Dog World
- Frequency: Monthly
- First issue: January 1916
- Final issue: September 2012
- Company: BowTie Inc.
- Country: USA
- Based in: Chicago

= Dog World =

US magazine

Dog World was a monthly magazine aimed at the community of serious dog enthusiasts and participants, including breeders; conformation exhibitors; obedience, agility, herding, and field trial competitors; veterinarians; groomers; and trainers. The magazine is owned by BowTie, Inc. The first issue was published in January 1916, and the final issue was published in September 2012.

== Early history ==
The first issue of Dog World magazine was published in January 1916 by the Dog World Publishing Co. of Oak Park, Ill. It was one of the first dog magazines. The magazine was sold for 10 cents per copy or one dollar per year. The magazine's tagline was "A Monthly Journal Devoted to the Interests of the Dog, Dog Breeders and Dog Fanciers."

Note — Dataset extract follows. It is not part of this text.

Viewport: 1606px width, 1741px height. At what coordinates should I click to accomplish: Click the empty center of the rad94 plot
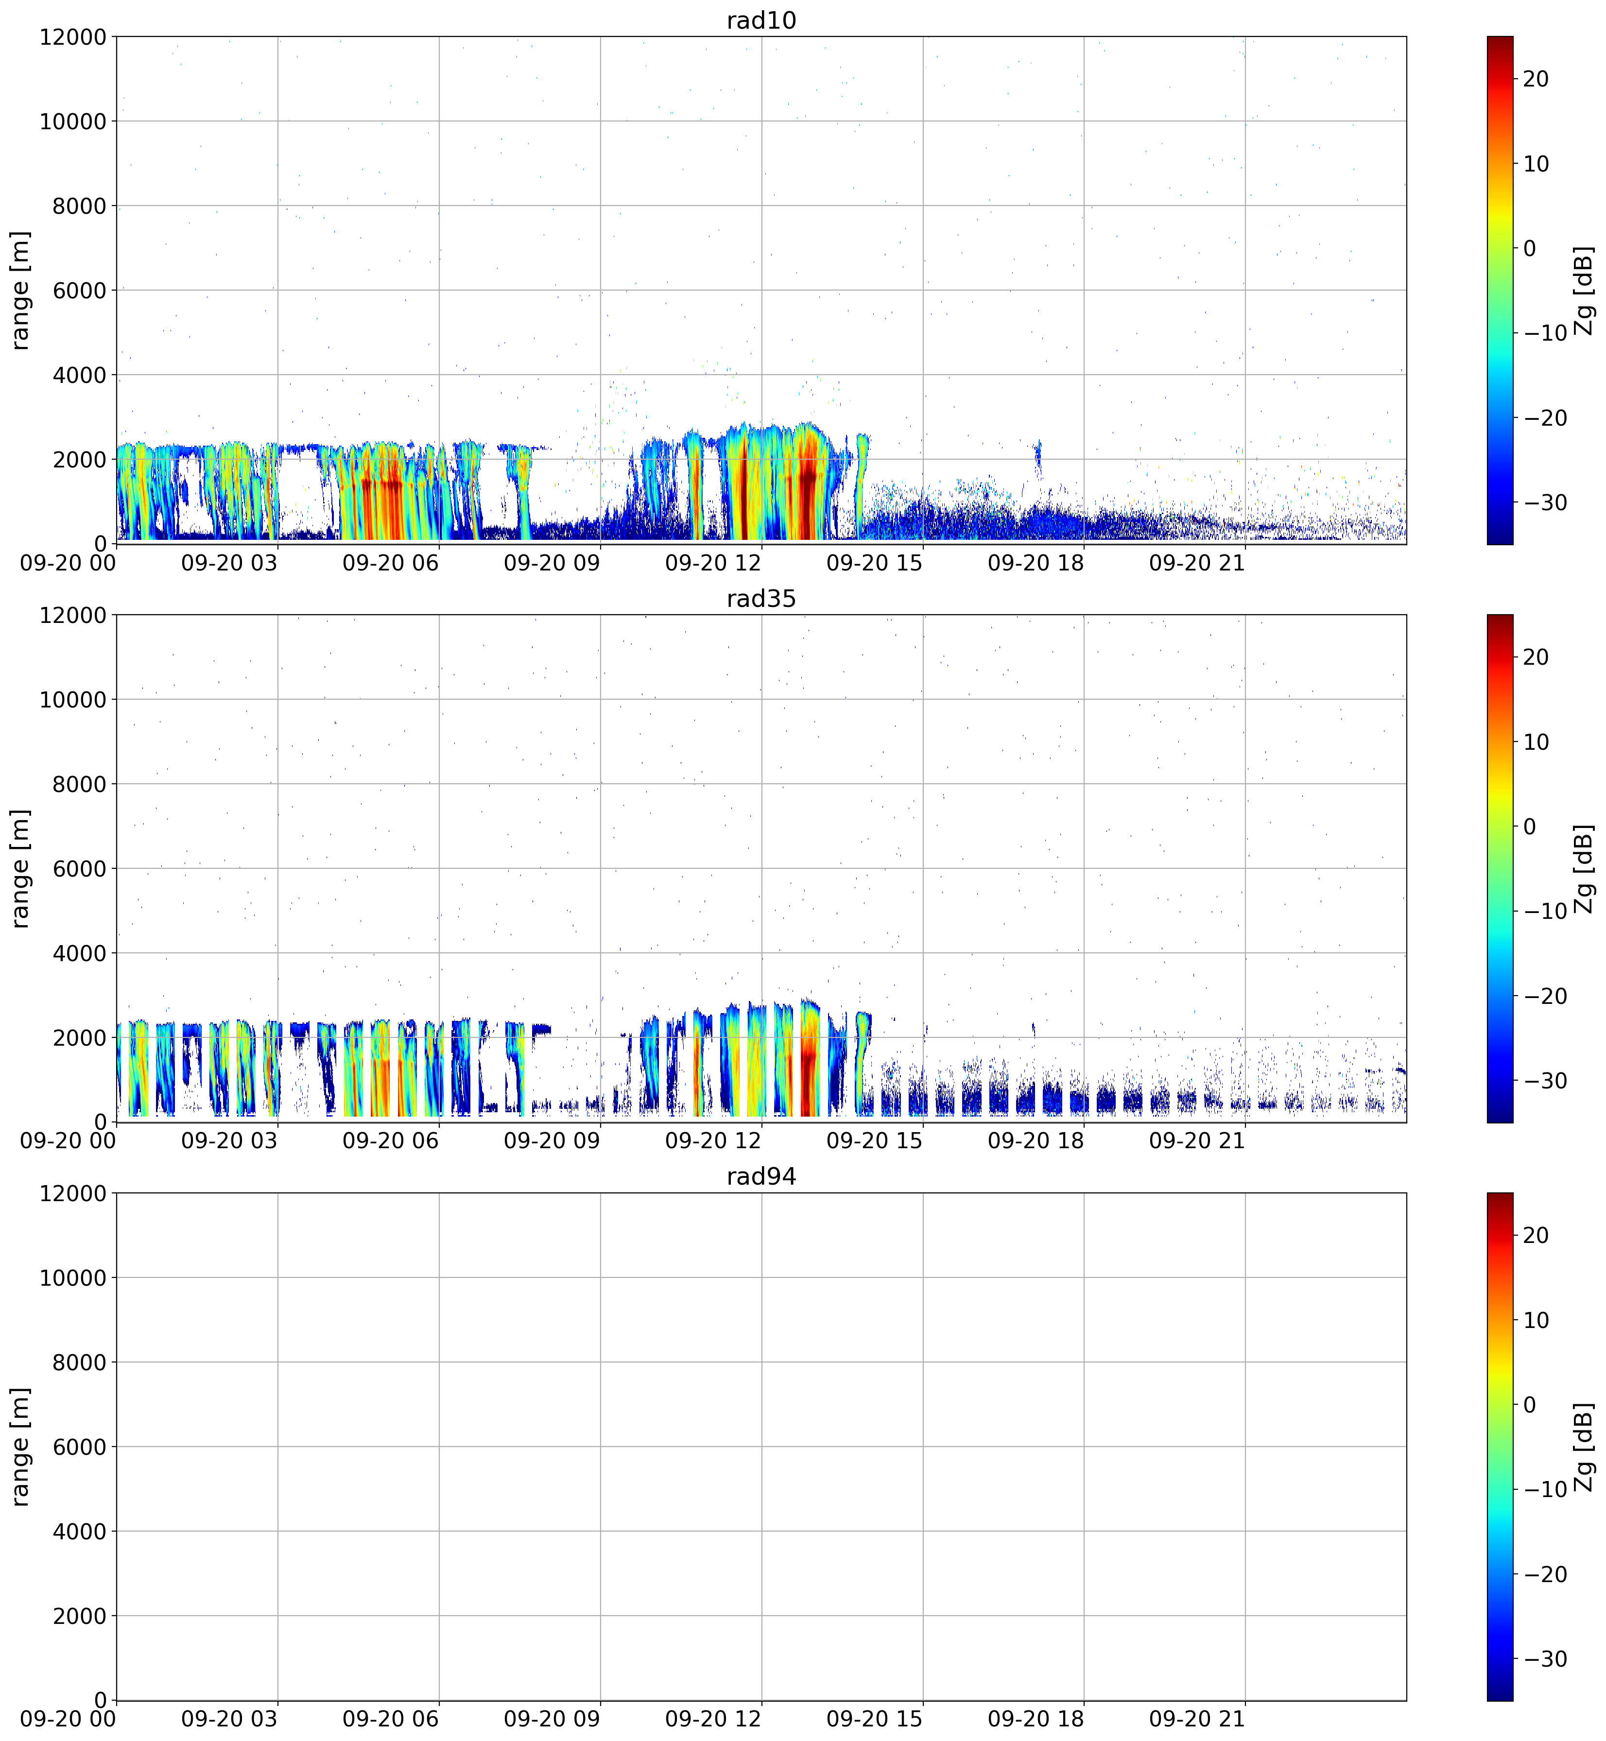[761, 1446]
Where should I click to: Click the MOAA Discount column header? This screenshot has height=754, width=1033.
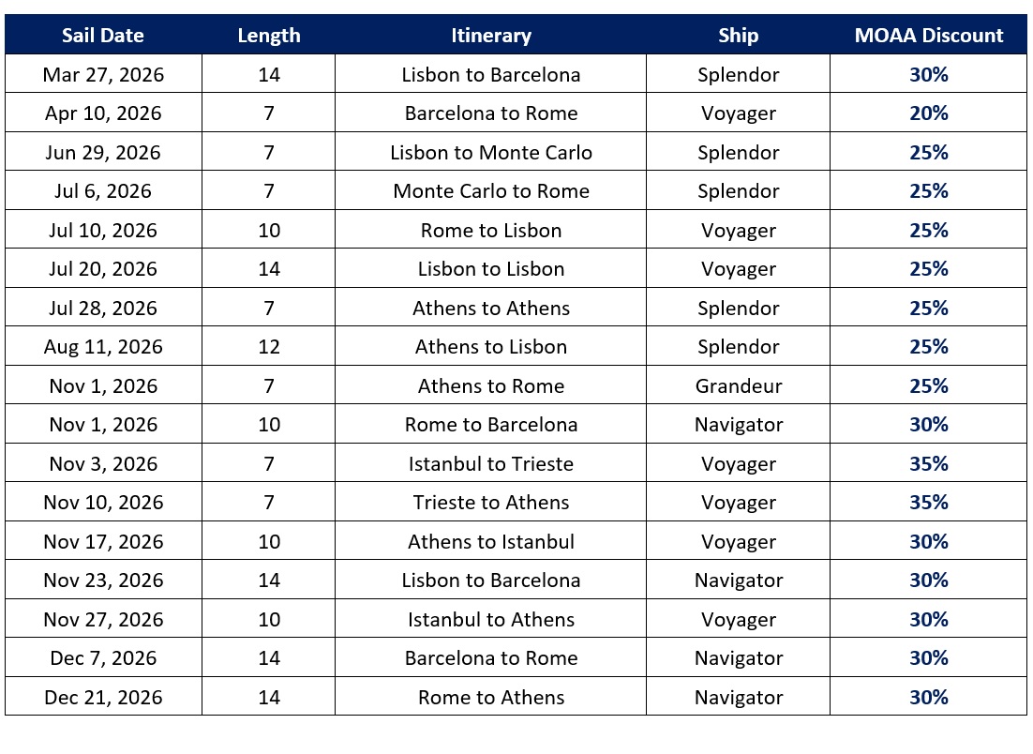[928, 36]
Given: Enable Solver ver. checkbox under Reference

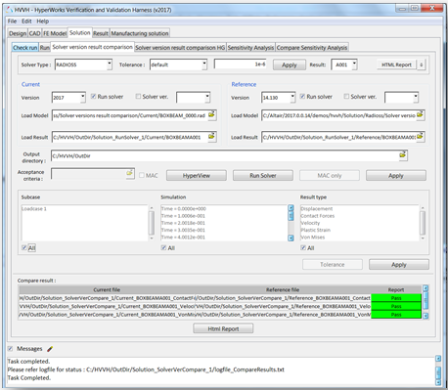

The Judy-Berner Publishing Co. of Chicago, Ill. published Dog World magazine from January 1923 to Spring 1981 when it was sold to the Maclean-Hunter Publishing Corp. of Chicago, Ill. Maclean Hunter published Dog World until the mid-1990s, when the magazine was sold to Primedia (now Rent Group). Fancy Publications, of Irvine, California (and now named Lumina Media) purchased Dog World in late 2001 and took over publication of the magazine starting with the March 2002 issue.

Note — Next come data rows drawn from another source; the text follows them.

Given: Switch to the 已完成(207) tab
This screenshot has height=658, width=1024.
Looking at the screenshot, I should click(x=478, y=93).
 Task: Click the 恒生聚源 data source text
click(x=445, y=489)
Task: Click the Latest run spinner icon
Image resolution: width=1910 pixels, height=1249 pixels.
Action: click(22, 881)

From 1923 to 1948, the magazine's tagline was "A Monthly Journal for Breeders, Fanciers and Dog Lovers". In October 1948, the tagline changed to "All Breeds---All Dog News," and in May 1976, Dog World's tagline was "The World's Largest All Breed Dog Magazine." From the late-1990s until 2003, the magazine's tagline was "The Authority on Dog Care." In 2003, the tagline was changed to "Active Dogs, Active People."

==BowTie Inc.==
BowTie, Inc. publishes many other animal-focused magazines, such as Dog Fancy, Cat Fancy, Bird Talk, Horse Illustrated, Aquarium Fish International, and Dogs In Review, as well as several websites devoted to pets, including DogChannel.com. BowTie declared bankruptcy and all of the magazines went out of business.